Tasks:
• 1. Using the message about compress and expand operations, explain in one to three sentences why the writer believes hardware is not far from supporting a general sort operation.
• 2. From the message about compress and expand operations, repeat the passage starting with "v.rearrange(j.toShuffle()) == j.sort(v)" and going on through "v.compress(m) == m.toVector().sort(v)".

Extract provided:

[vectorIntrinsics+compress] RFR: 8274664: Add support for compress/expand api methods

Tue Oct 5 01:41:31 UTC 2021

On Oct 4, 2021, at 6:17 PM, John Rose <john.r.rose at oracle.com<mailto:john.r.rose at oracle.com>> wrote:

All in all it’s a nice bit of theory.  The connection
between SAG/PDEP/PEXT masks and shuffles is
deep.  You can represent any shuffle at all, using
lg(VLEN) masks in this way.

P.S. I think the compressAll operation makes an
intriguing primitive for vectorized radix sort,
on a small scale.  And the expandAll operation
might play a role in a merge phase of a sort algorithm.

But I think it would be better for hardware designers
to take yet another look at their on-chip cross-lane
routing networks, and consider whether it would be
useful to steer those networks using data in the lanes
themselves.  This operation (and its inverse) is a
generalization of compress (and expand) which is
probably not far off from what silicon can do, and
is very general and powerful:

w = k.sort(v)

where the lanes of k are rearranged stably in ascending
order (interpreted, say, as unsigned ints) and the lanes
of v are rearranged in unison with k.  k is discarded and
the rearranged lanes of v are stored to w.

The inverse is:

x = k.unsort(w)

Here, w is inversely permuted so that given the resulting x,
it would be the case that k.sort(x) is just w again.

If you just want to sort one vector, and it already has the
“native” unsigned key format:

w = v.sort(v)

If you want to sort signed or floating point numbers v,
generate an unsigned key vector k appropriately by
manipulating the bit representations of v’s lanes:

w = deriveUnsignedSortKeys(v).sort(v)

If you want to record a permutation vector for later use
as a shuffle:

j = k.sort(k.iota())

The inverse of that permutation vector is:

j = k.unsort(k.iota())

In general, if j is a permutation vector, then we have:

j == j.unsort(j.iota())
j.sort(j) == j.iota()

Also, normal shuffle/permute operations are revealed
as a special case of sorting:

v.rearrange(j.toShuffle()) == j.sort(v)

And that is why I think the hardware is not far from the
more general sort operation; the hardware needs more
wires but essentially the same gates.

The compress and expand operations are revealed as
sort and unsort operations on one-bit keys:

v.compress(m) == m.toVector().sort(v)
v.expand(m) == m.toVector().unsort(v)

Dataset rows:
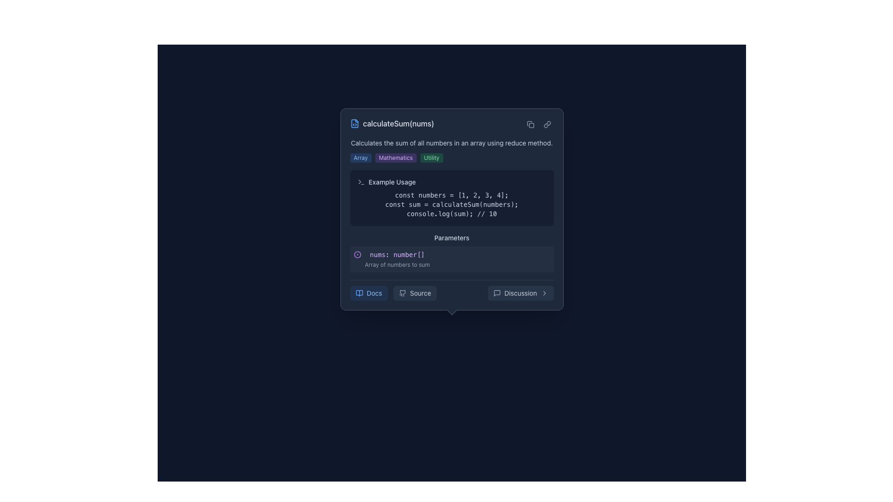 The height and width of the screenshot is (502, 893). Describe the element at coordinates (368, 294) in the screenshot. I see `the 'Docs' button, which is a rectangular button with rounded corners, light blue background, and an open book icon on the left` at that location.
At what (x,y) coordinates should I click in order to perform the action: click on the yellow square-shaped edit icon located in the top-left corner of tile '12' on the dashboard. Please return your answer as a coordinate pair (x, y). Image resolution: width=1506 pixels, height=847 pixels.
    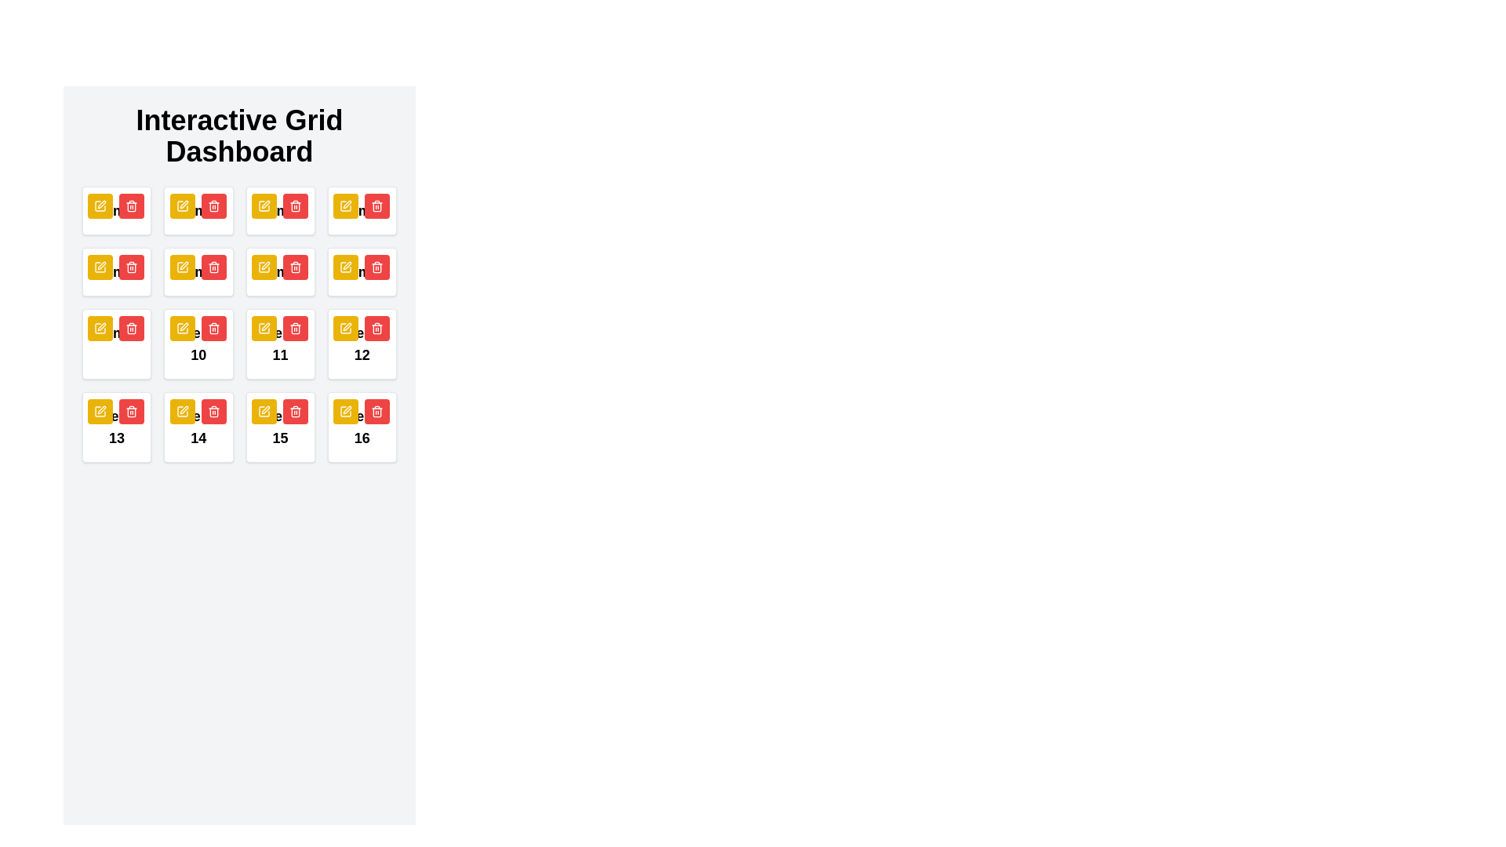
    Looking at the image, I should click on (345, 328).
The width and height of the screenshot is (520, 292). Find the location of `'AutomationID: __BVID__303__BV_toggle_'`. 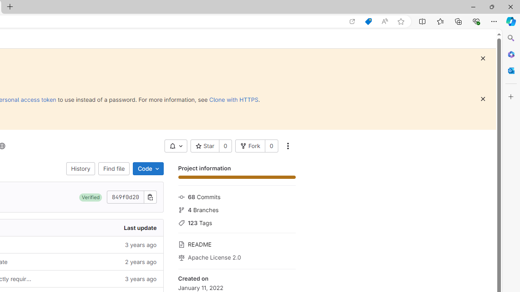

'AutomationID: __BVID__303__BV_toggle_' is located at coordinates (175, 146).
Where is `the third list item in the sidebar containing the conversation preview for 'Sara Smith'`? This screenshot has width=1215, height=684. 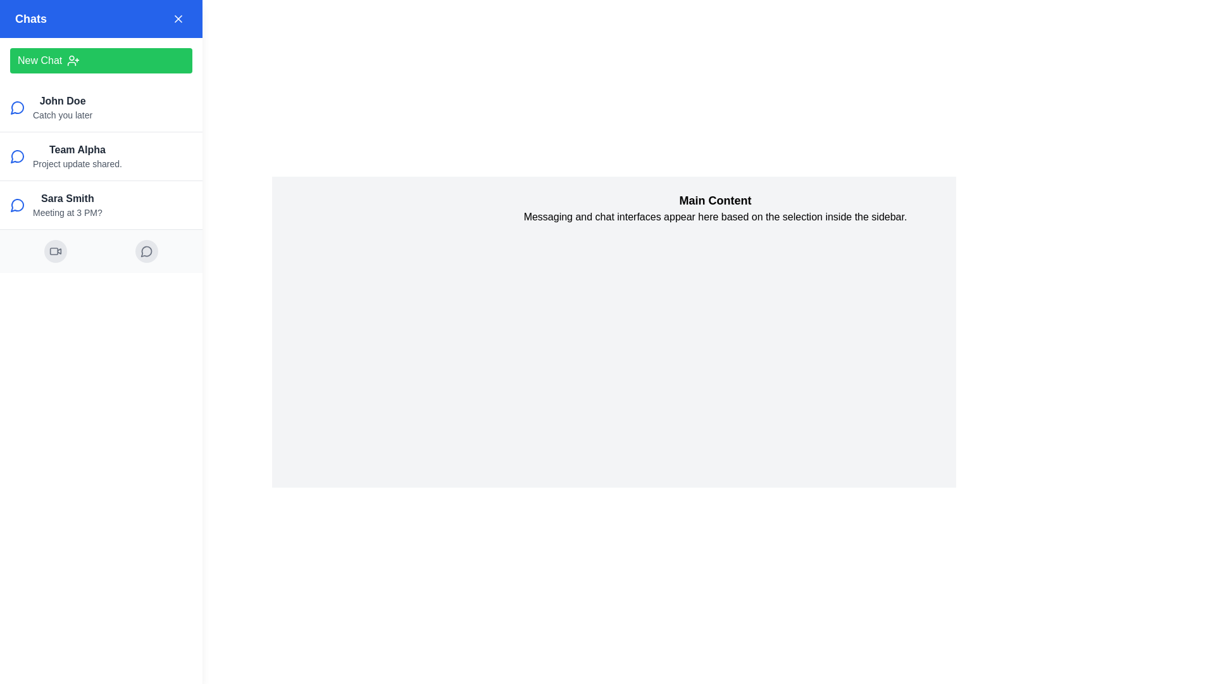 the third list item in the sidebar containing the conversation preview for 'Sara Smith' is located at coordinates (100, 204).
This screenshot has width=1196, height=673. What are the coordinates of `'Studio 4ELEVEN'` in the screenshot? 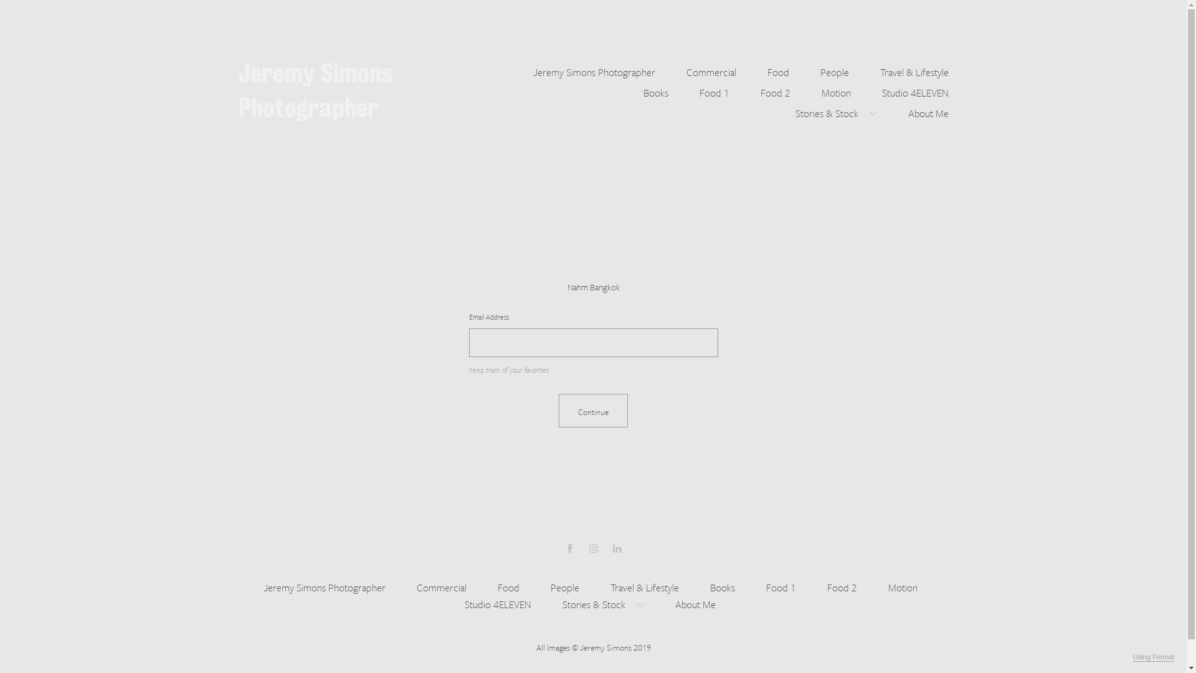 It's located at (463, 602).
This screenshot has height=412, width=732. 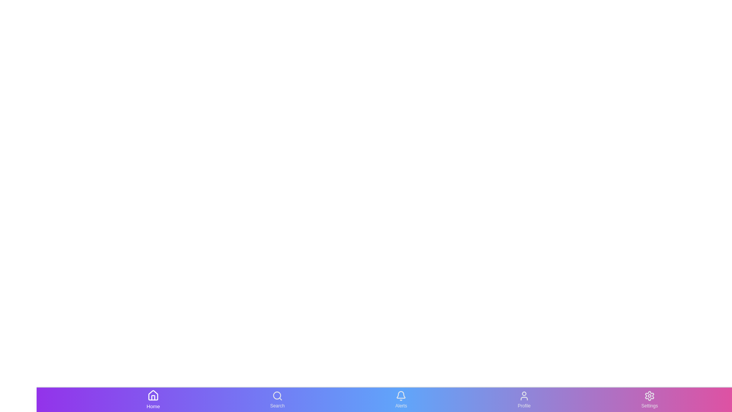 I want to click on the Alerts icon to preview its hover effect, so click(x=400, y=399).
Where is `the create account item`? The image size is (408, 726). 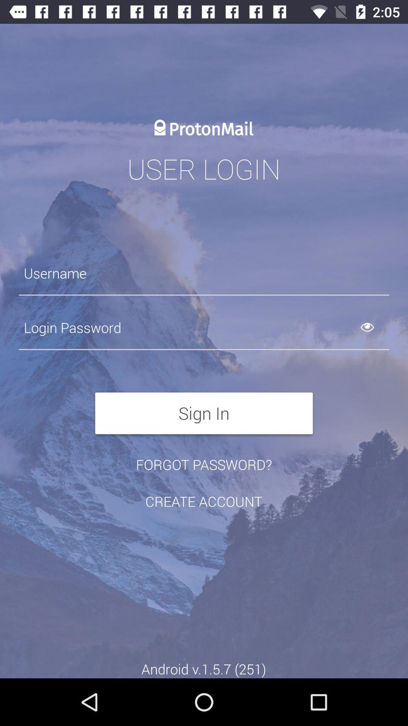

Responses to the tasks:
• 1. Normal shuffle and permute operations turn out to be a special case of sorting, since rearranging v by j's shuffle equals j.sort(v). Because hardware already handles those rearrangements, supporting the more general sort would need more wires but essentially the same gates.

• 2.
v.rearrange(j.toShuffle()) == j.sort(v)

And that is why I think the hardware is not far from the
more general sort operation; the hardware needs more
wires but essentially the same gates.

The compress and expand operations are revealed as
sort and unsort operations on one-bit keys:

v.compress(m) == m.toVector().sort(v)